What are the timeframes?

The Regulations are expected to come into force on 1 October 2016.  This means that the first date on which employers would be required to collect the data on which they base their report is 30 April 2017.  However, employers have up to a year to publish this information online, so the first gender pay gap reports are unlikely to be publicly available until spring 2018.

Are there penalties for non-compliance?

The draft Regulations do not provide for any enforcement measures or civil penalties for employers who fail to comply with their obligations under the Regulations.  However, employers who do not comply risk damaging employee relations and attracting negative publicity, which could result in reputational harm.

Advice for employers

As the Regulations are still in draft form, with the public consultation closing on 11 March 2016, they are subject to further change.  However, if you are an employer in the private or voluntary sector with 250 or more UK based employees, you should start thinking about the implications of the Regulations now. 

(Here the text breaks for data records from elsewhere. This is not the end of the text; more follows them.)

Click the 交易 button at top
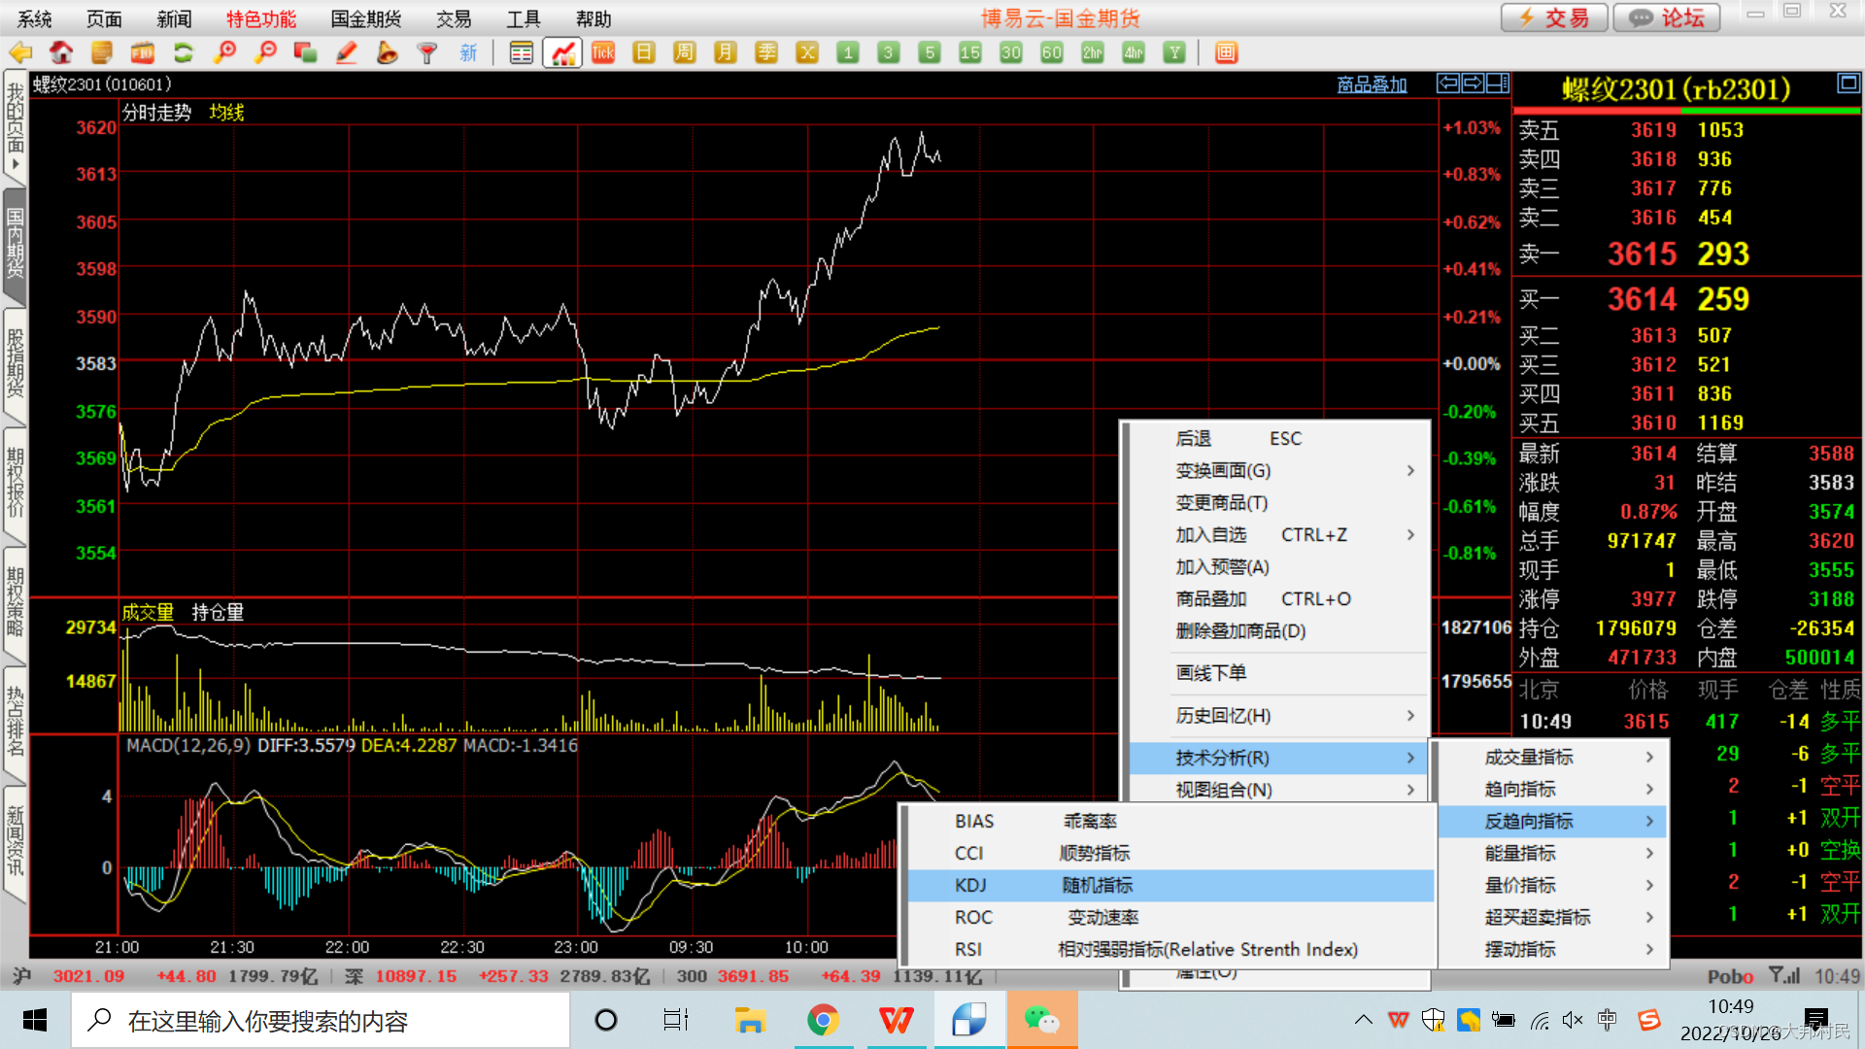1865x1049 pixels. tap(1554, 17)
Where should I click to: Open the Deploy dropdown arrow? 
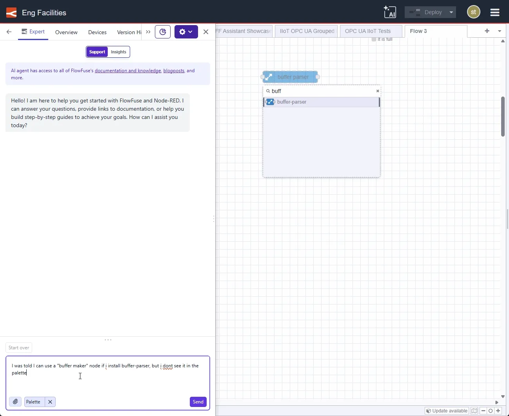pos(450,12)
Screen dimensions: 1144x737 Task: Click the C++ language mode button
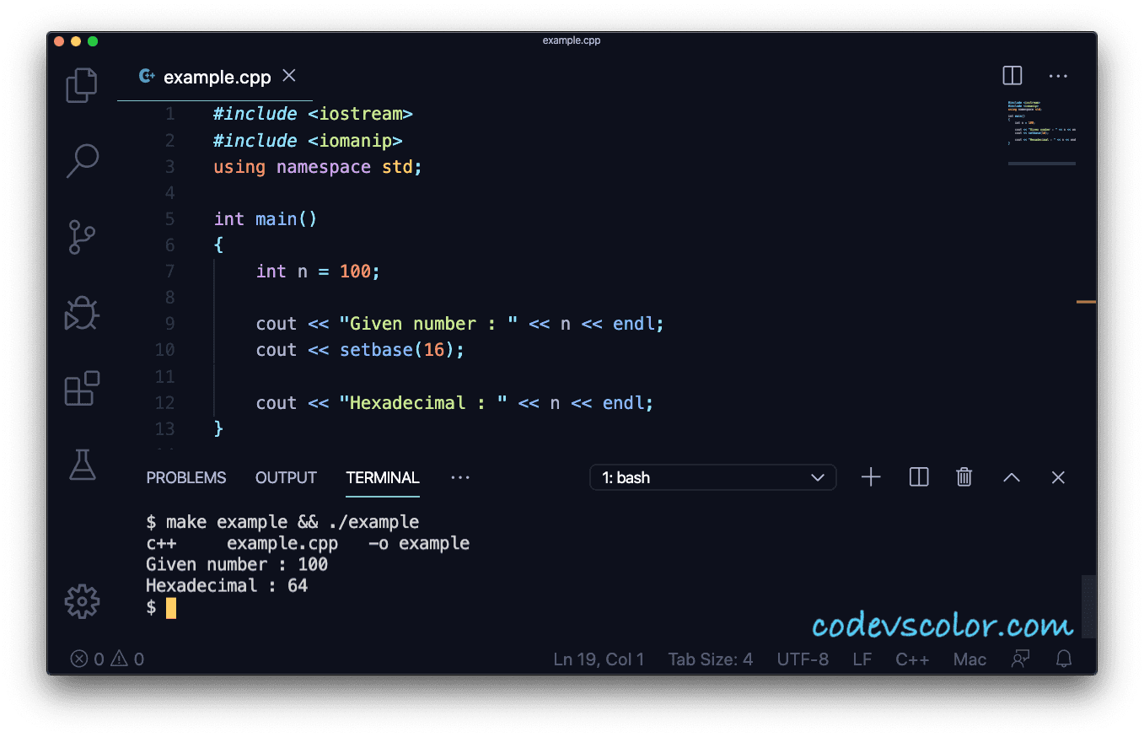coord(912,659)
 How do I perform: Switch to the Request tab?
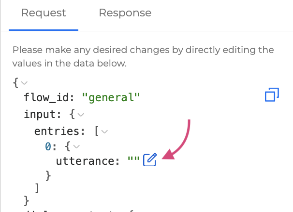coord(44,13)
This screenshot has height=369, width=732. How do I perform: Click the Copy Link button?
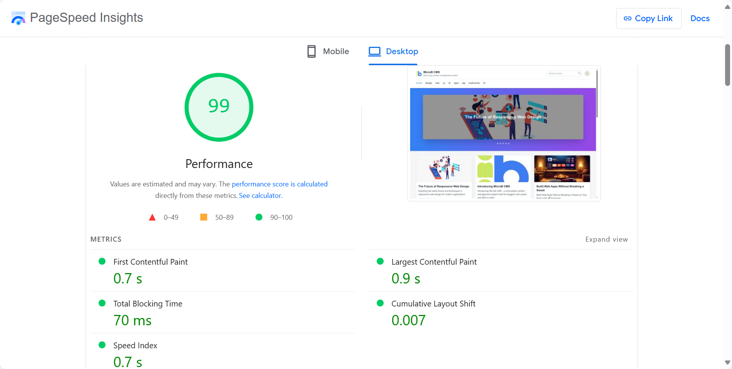click(x=648, y=18)
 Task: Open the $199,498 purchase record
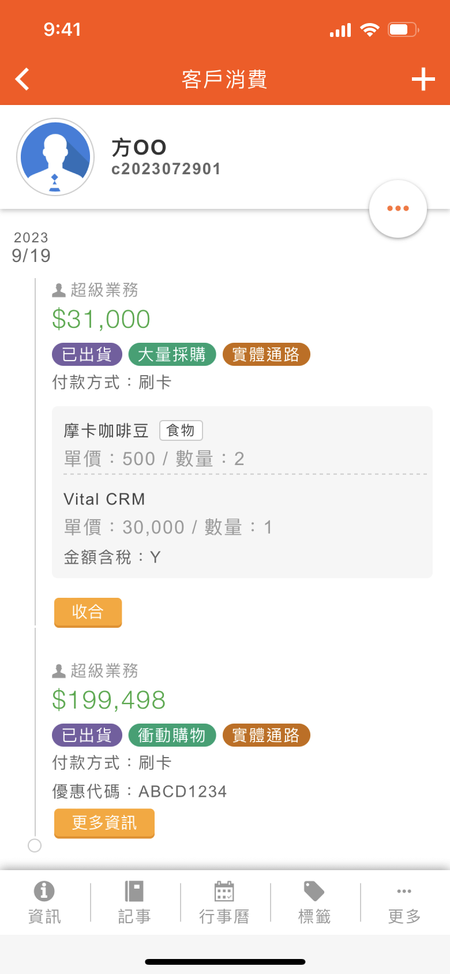click(x=109, y=700)

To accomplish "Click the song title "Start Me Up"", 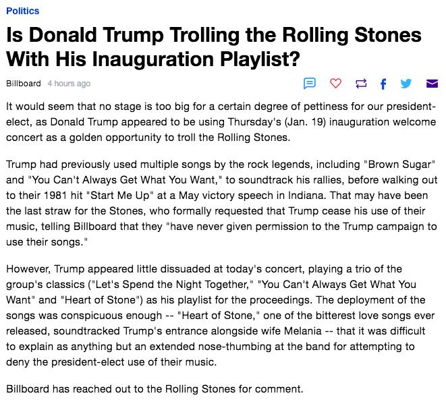I will [x=120, y=196].
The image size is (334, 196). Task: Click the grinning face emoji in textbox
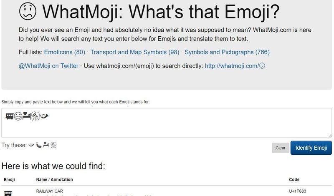coord(18,116)
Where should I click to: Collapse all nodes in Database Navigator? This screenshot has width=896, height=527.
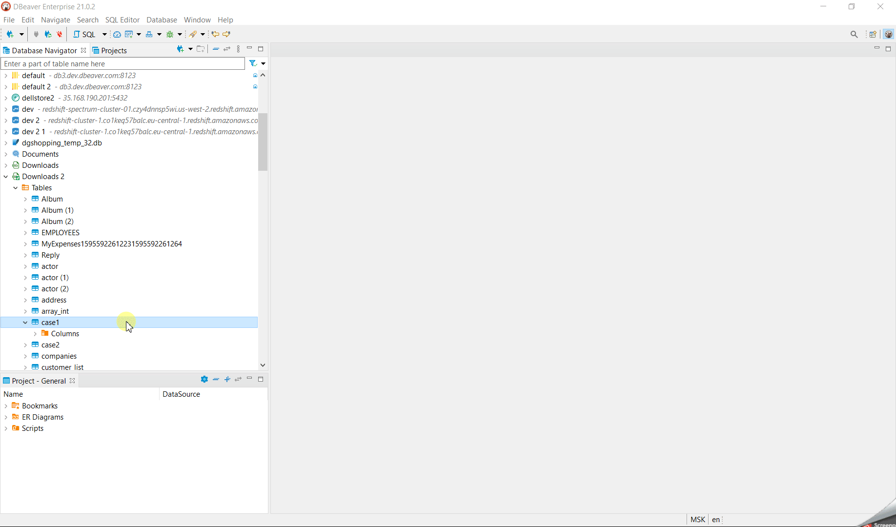point(216,49)
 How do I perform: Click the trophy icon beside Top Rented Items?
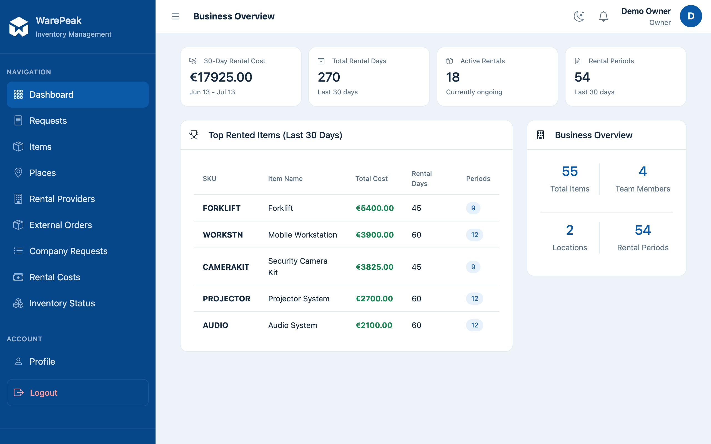pos(194,135)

In particular, you should assess your pay data as soon as possible so that you can:

  • establish the extent of any gender pay gaps within the business;
  • identify the reasons for such pay gaps; and
  • carry out an assessment of whether the business could be taking steps to reduce the gender pay gap before its collection of data on 30 April 2017 and beyond.

Bear in mind that carrying out this process internally could create evidence to support an employee in an equal pay or discrimination claim which would be disclosable to an Employment Tribunal.  To benefit from legal privilege, you may therefore wish to engage legal advisers at an early stage to assist with the process and to advise on any legal risks that arise.    

You will also need to decide:

  • when you will publish your gender pay gap information (30 April 2018 at the latest);
  • who will sign the report to confirm that the data reported is accurate; and
  • whether the company will provide an additional statement with the published data to explain the reason for any gender pay gaps and to show what steps it is taking to reduce the gap.